> _Exercise brief_: Pull out each line of the records that contains the string "Given".

> _Data rows_:
— START —
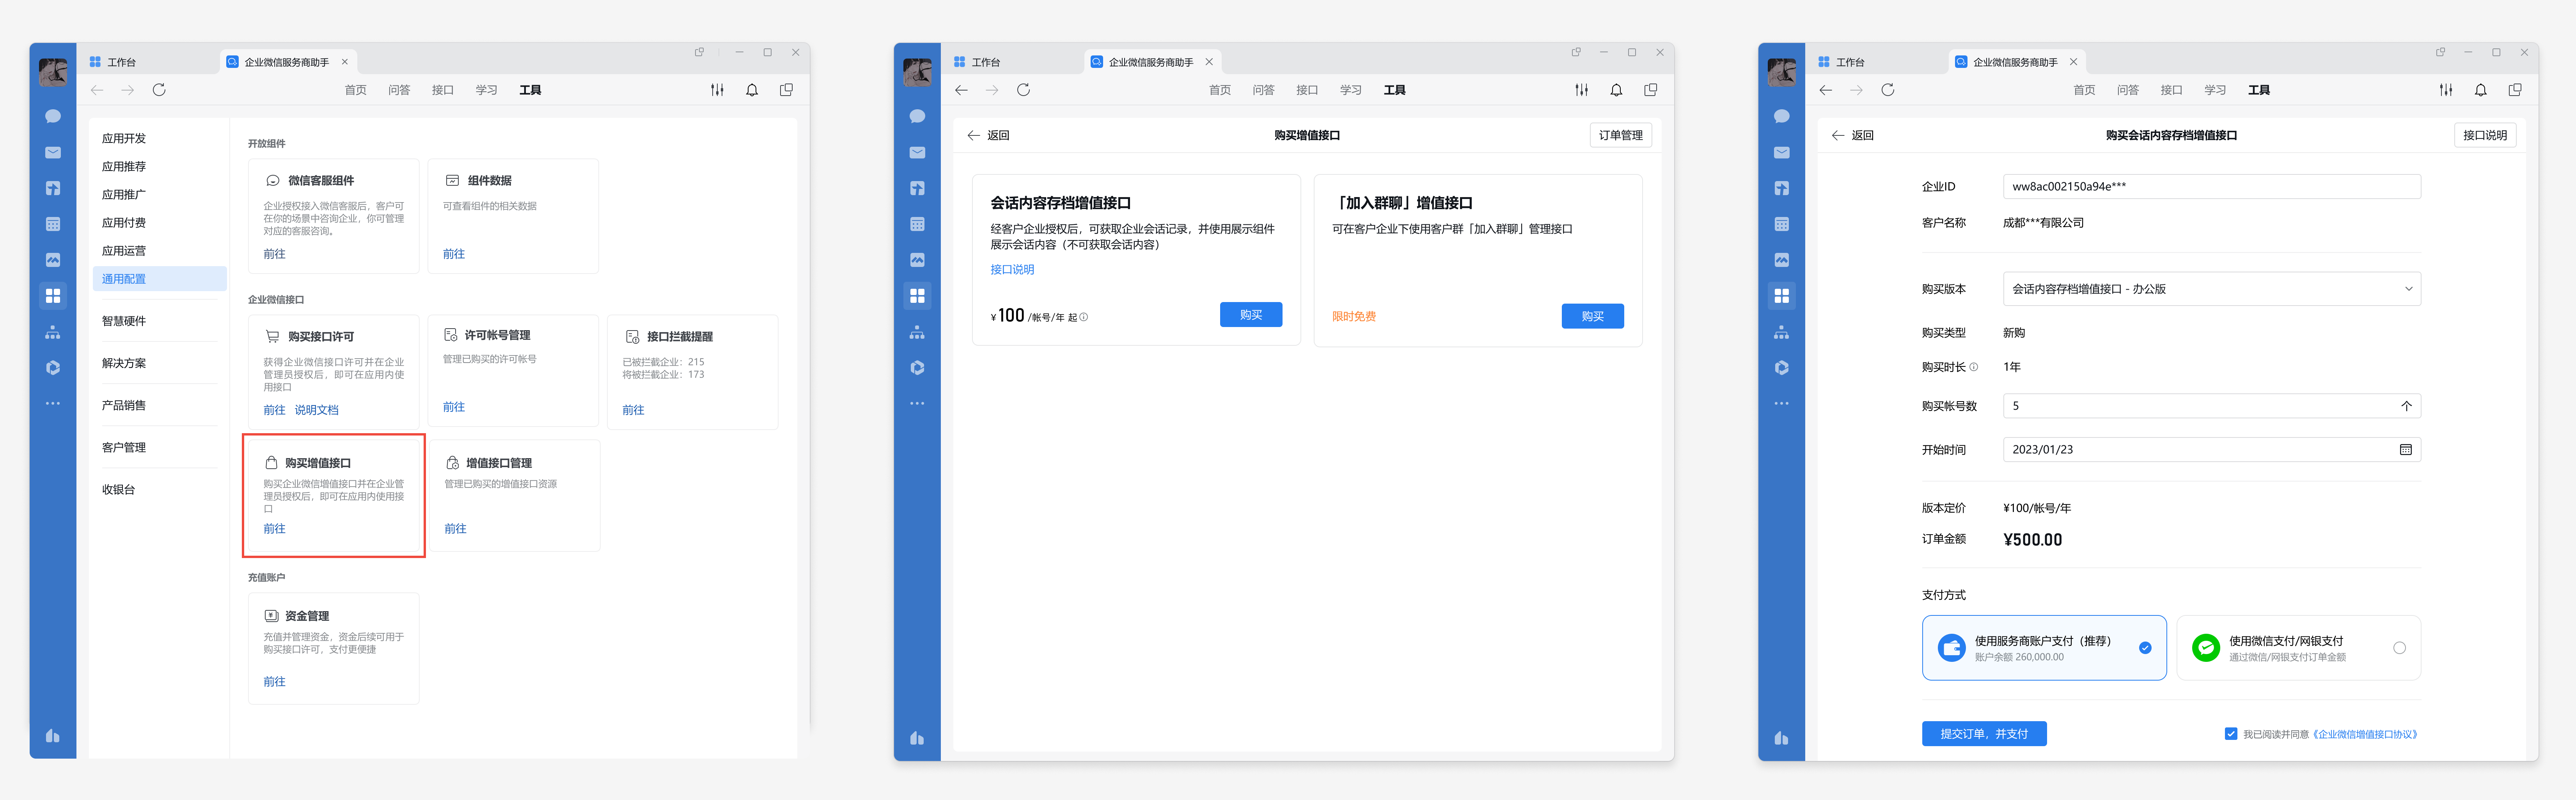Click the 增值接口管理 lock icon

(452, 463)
— END —
— START —
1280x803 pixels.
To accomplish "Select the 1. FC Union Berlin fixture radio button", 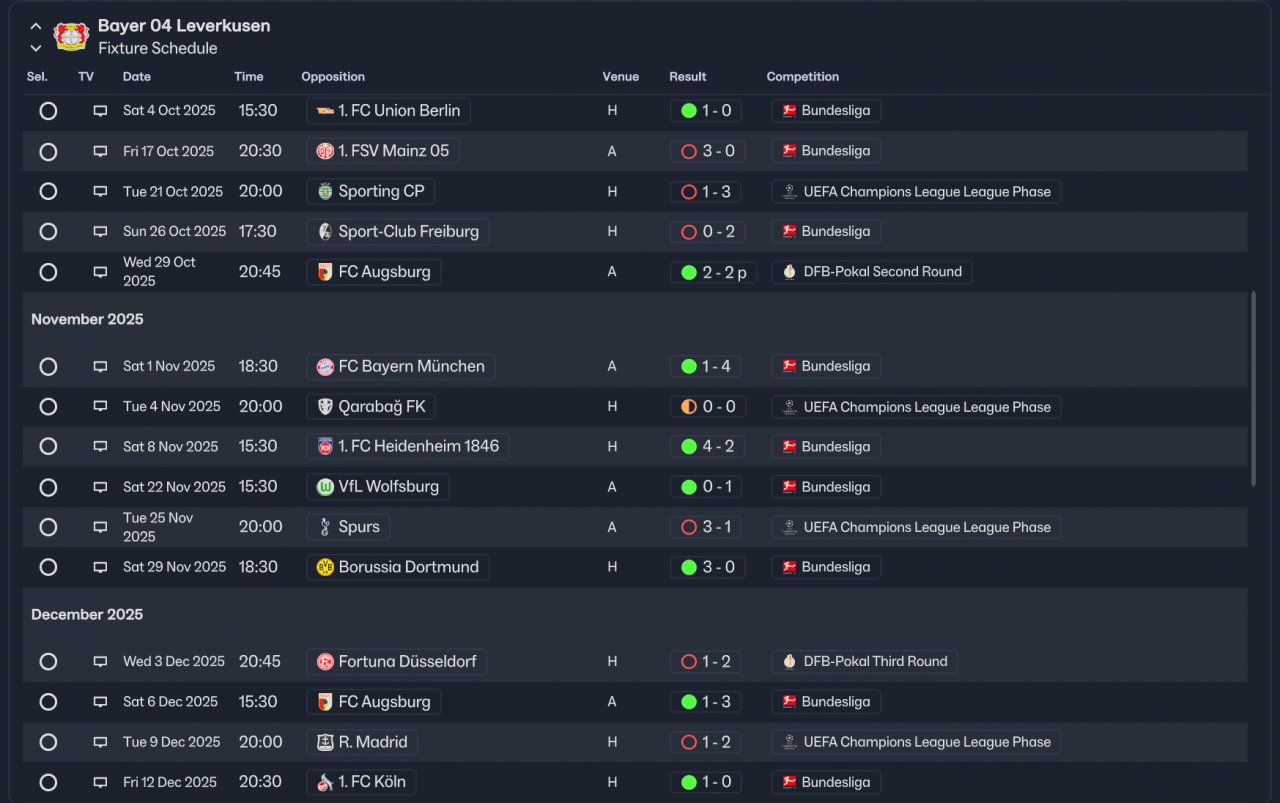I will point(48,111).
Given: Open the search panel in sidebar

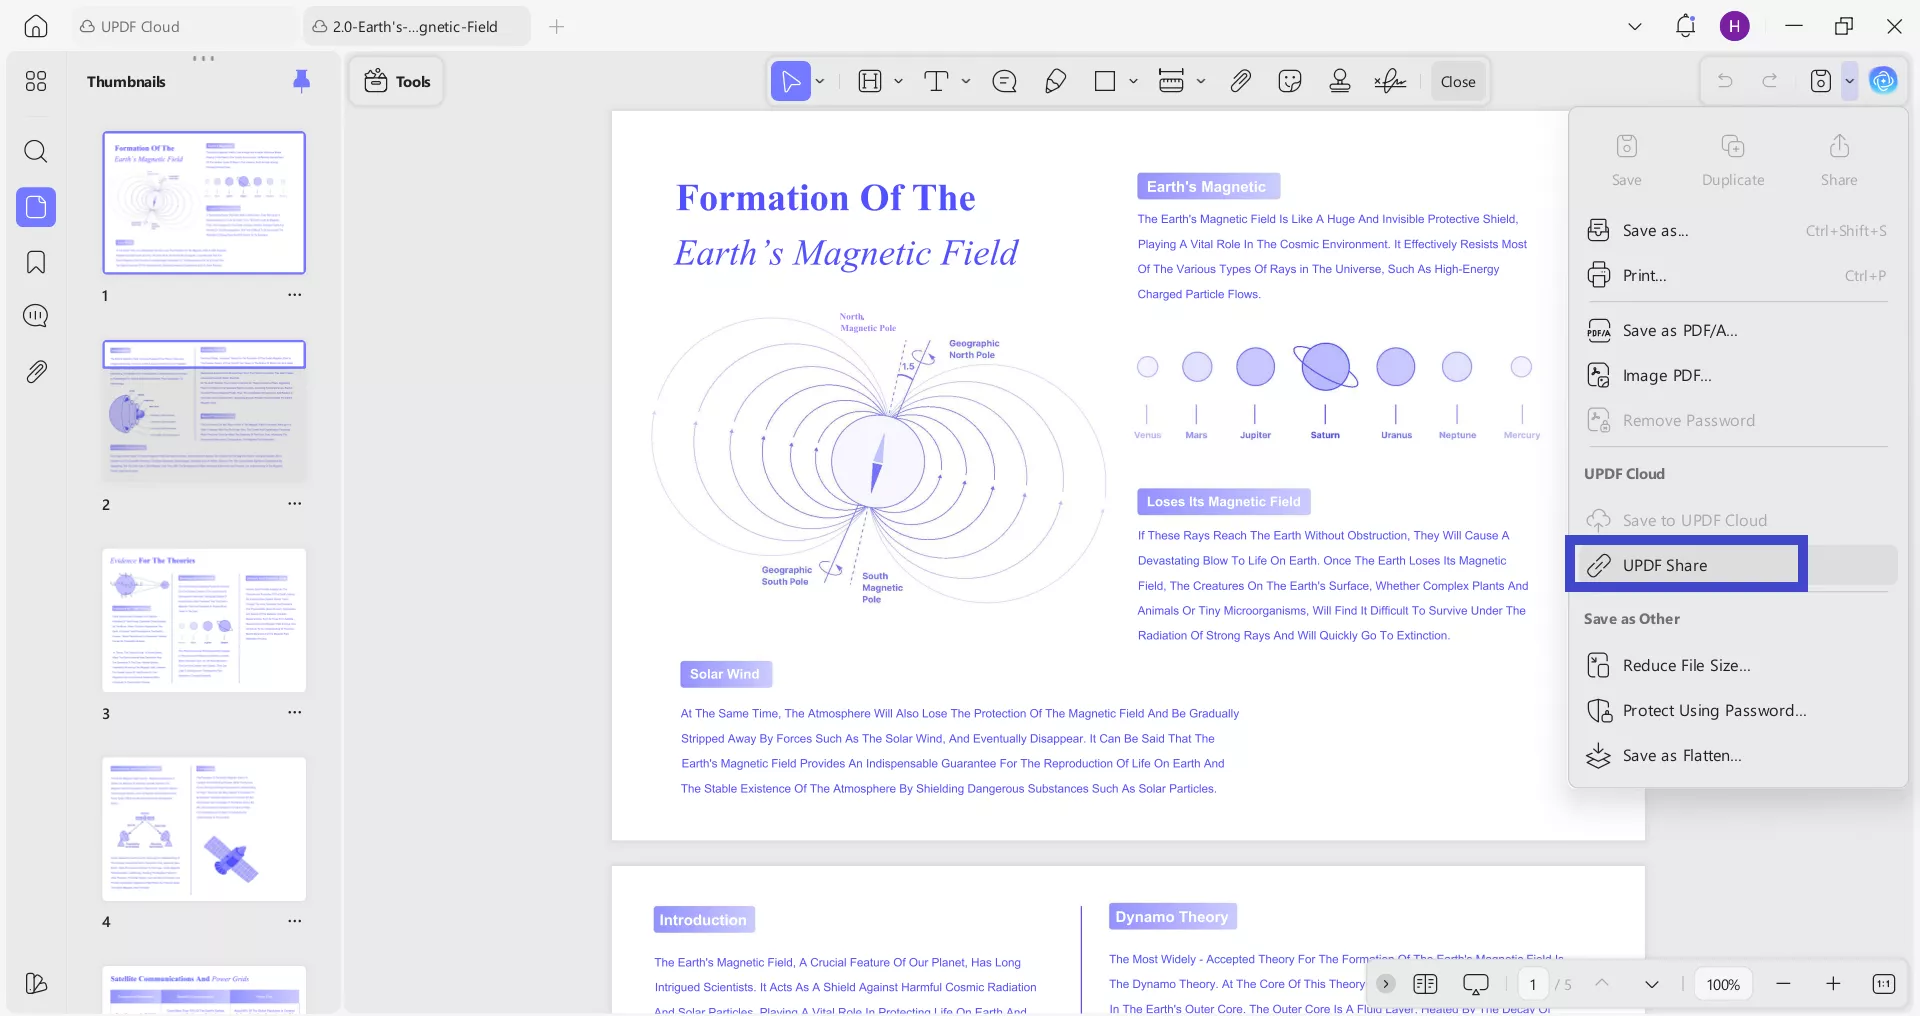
— END —
— START —
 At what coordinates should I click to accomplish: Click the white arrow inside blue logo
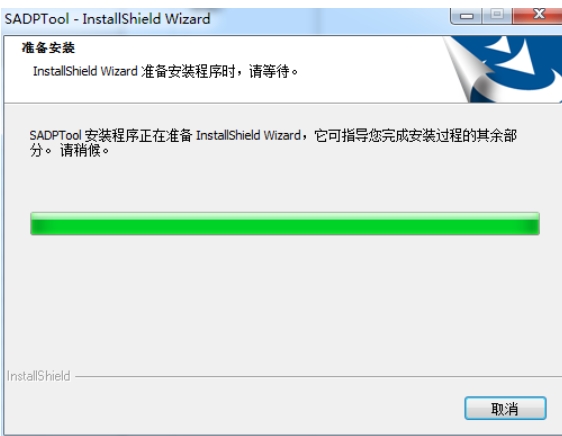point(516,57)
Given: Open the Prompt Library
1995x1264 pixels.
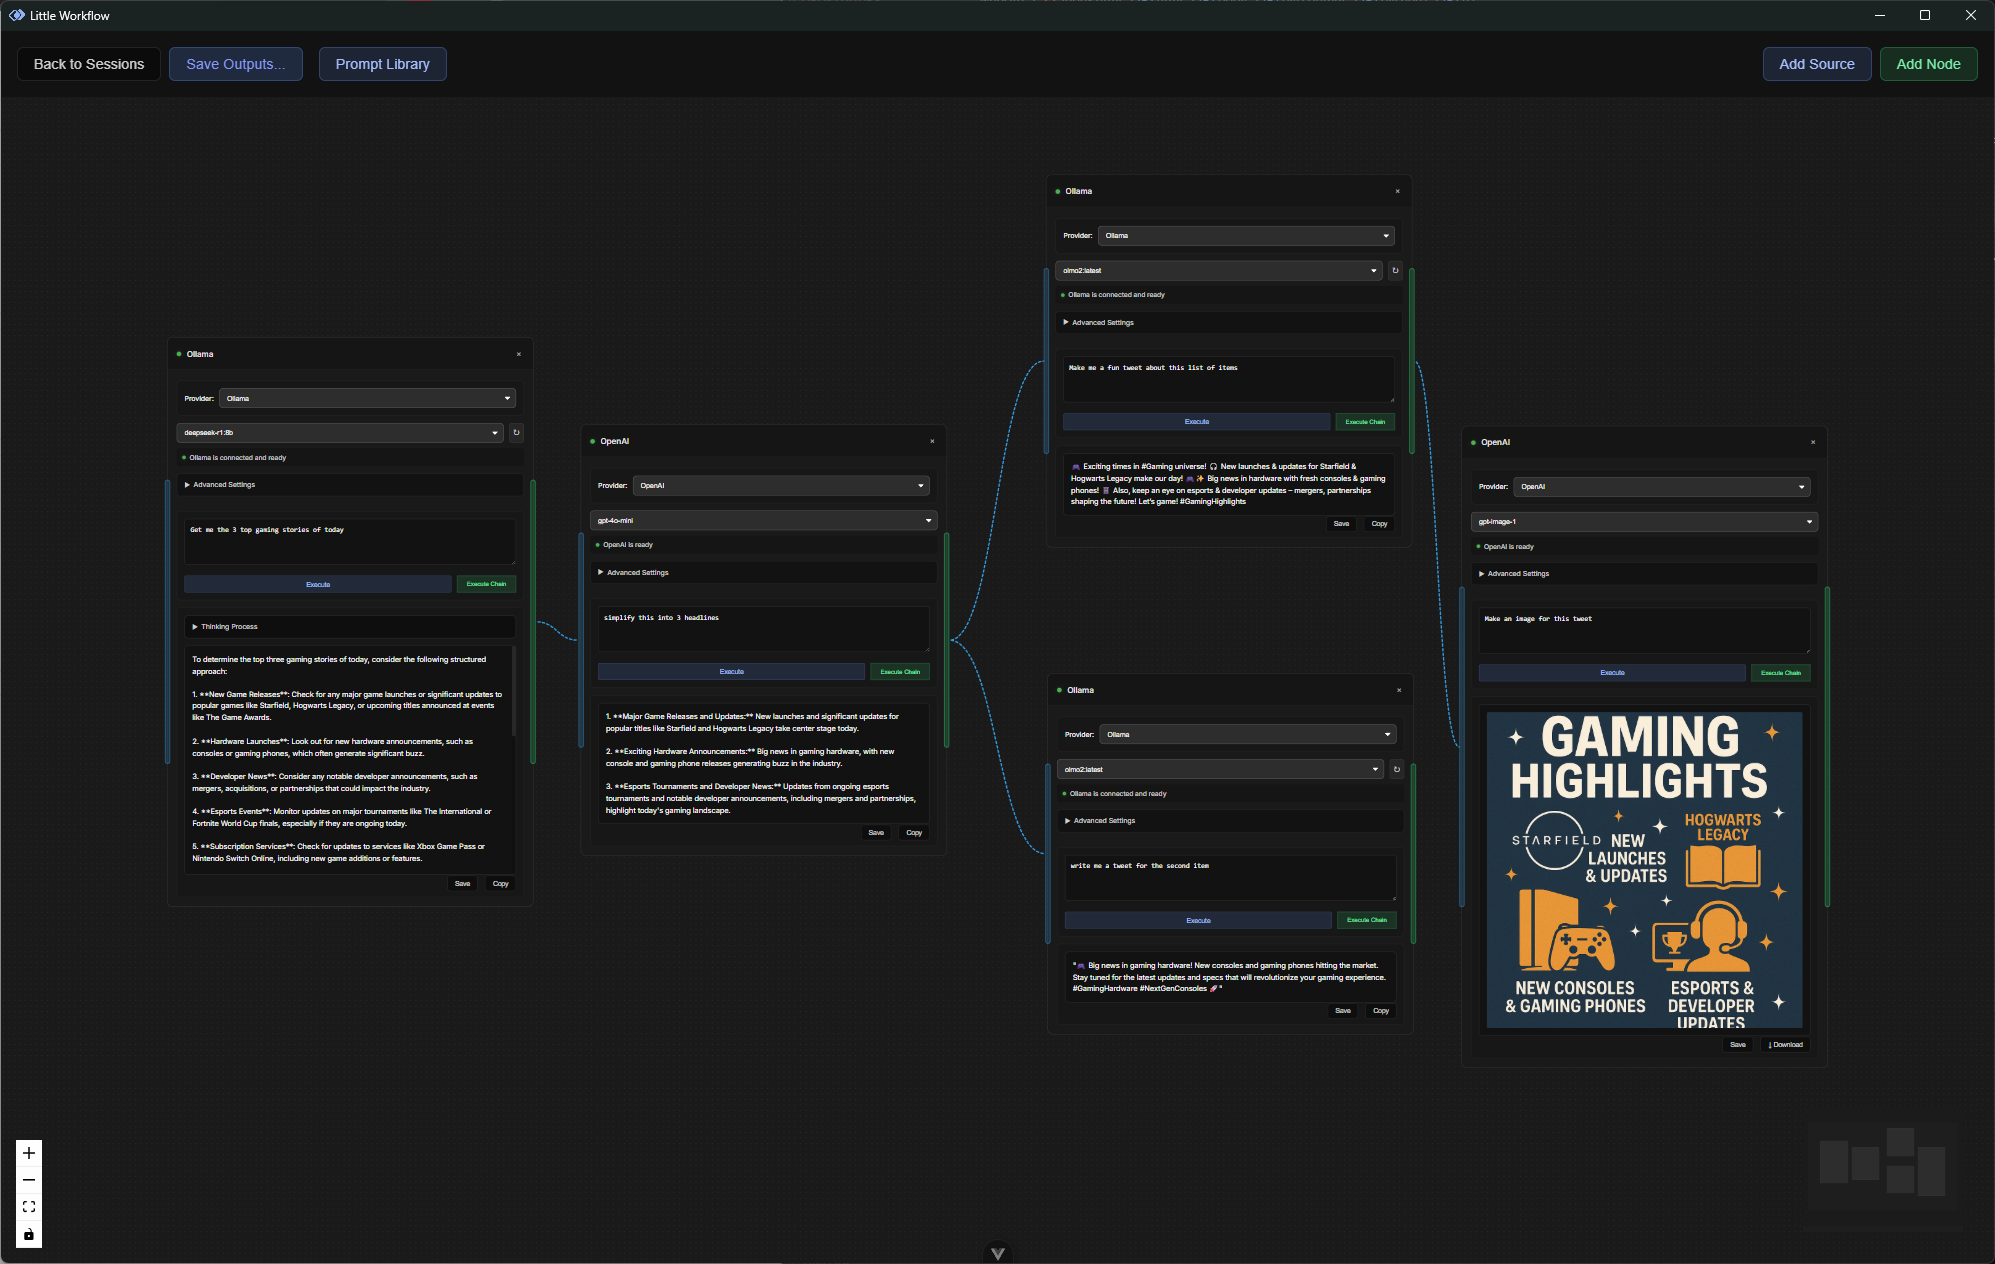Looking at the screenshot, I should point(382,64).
— END —
> _Written reply_:
Given: Open the search panel in sidebar
Given: Open the Prompt Library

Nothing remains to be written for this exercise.